--- Begin Records for processing ---

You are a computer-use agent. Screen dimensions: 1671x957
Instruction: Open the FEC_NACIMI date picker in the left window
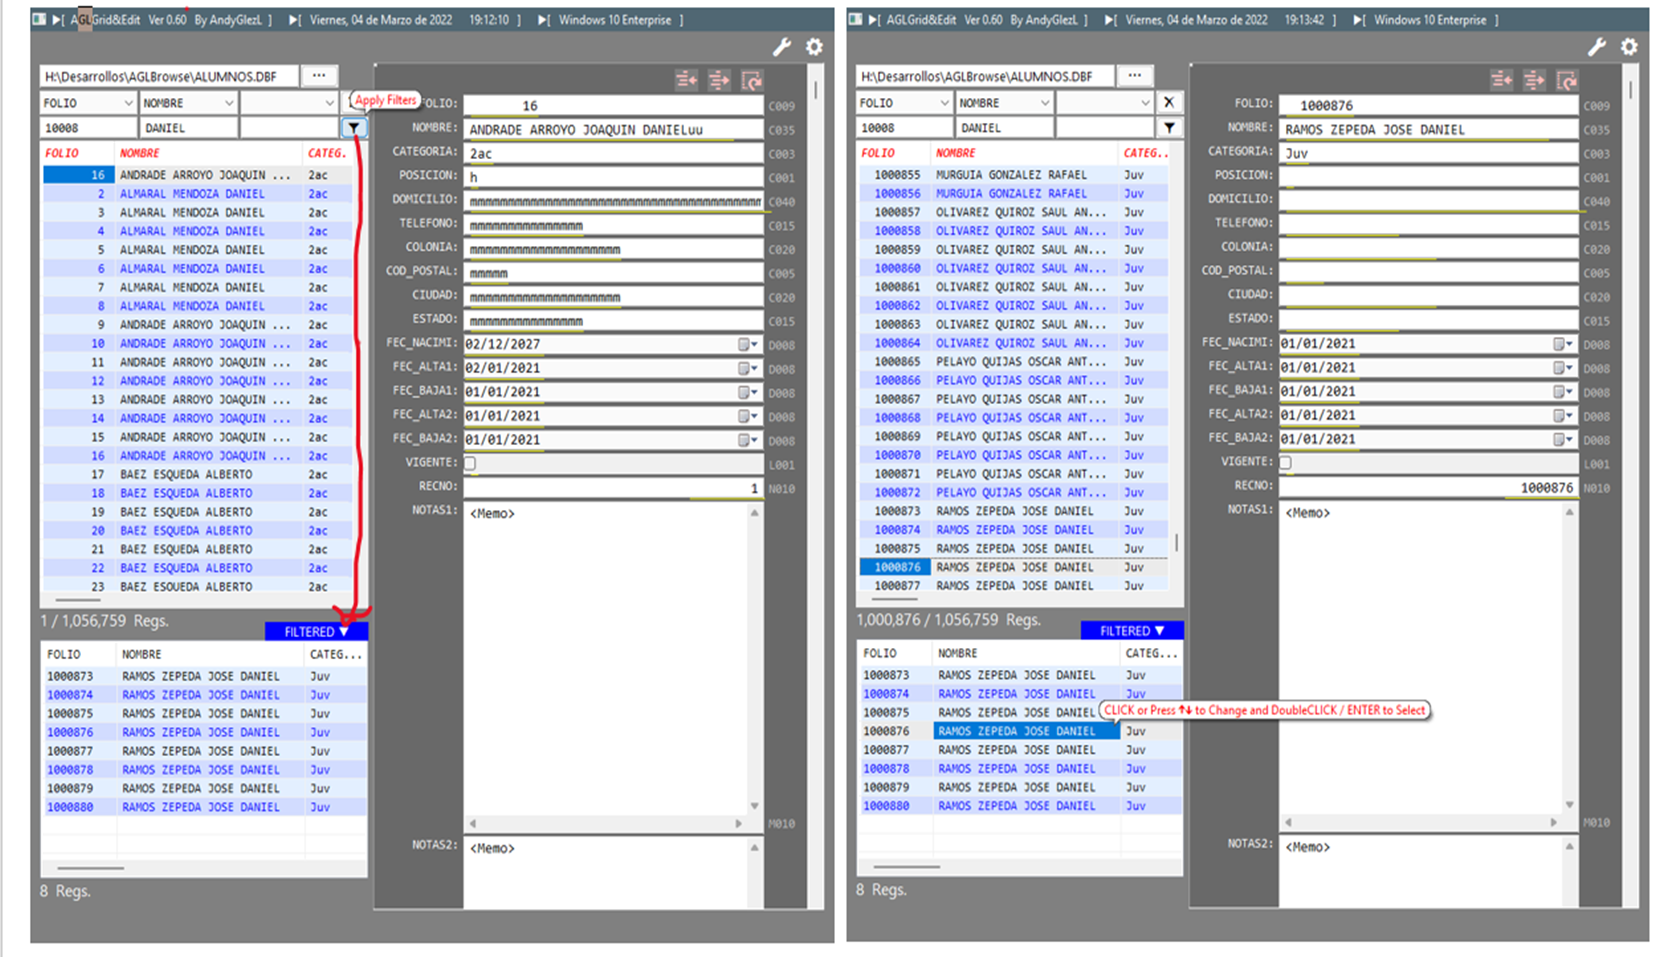pos(747,344)
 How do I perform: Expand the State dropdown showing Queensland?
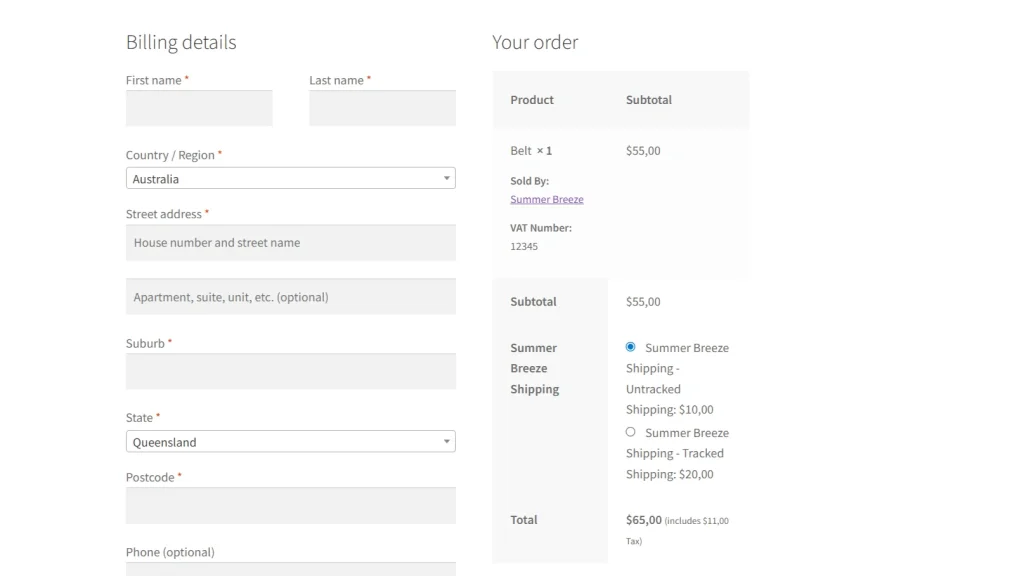tap(290, 441)
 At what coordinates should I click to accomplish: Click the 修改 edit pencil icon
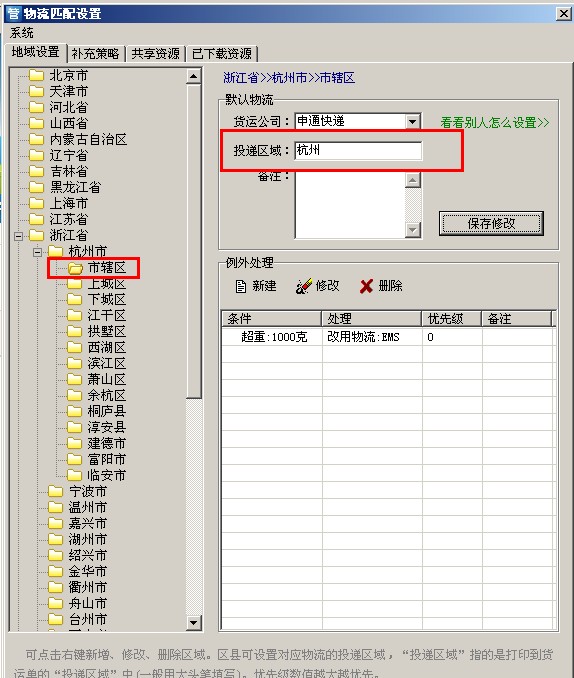303,286
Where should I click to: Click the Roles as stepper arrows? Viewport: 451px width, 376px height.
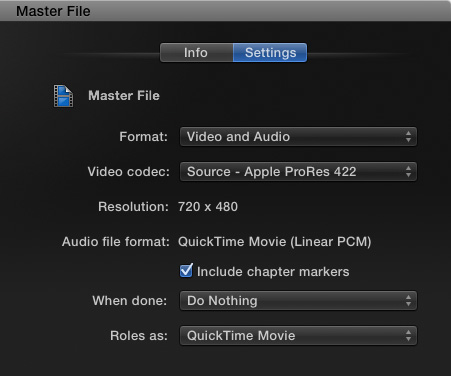coord(408,336)
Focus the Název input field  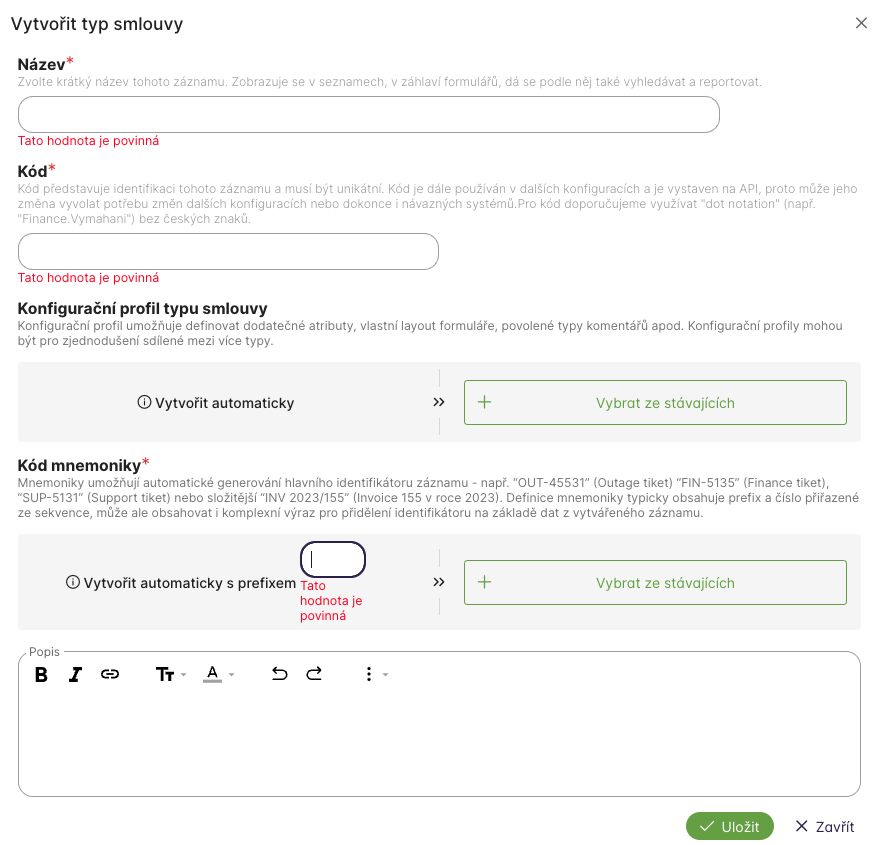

--- End Records for processing ---

- **Task to complete**
Could you reproduce the records word for word, from the line containing "Where should I" through the end of the records, with both of those lines included? Leave the pictures out of your answer.

- **Response**
Where should I click to: Click the Roles as stepper arrows? Viewport: 451px width, 376px height.
coord(408,336)
Focus the Název input field  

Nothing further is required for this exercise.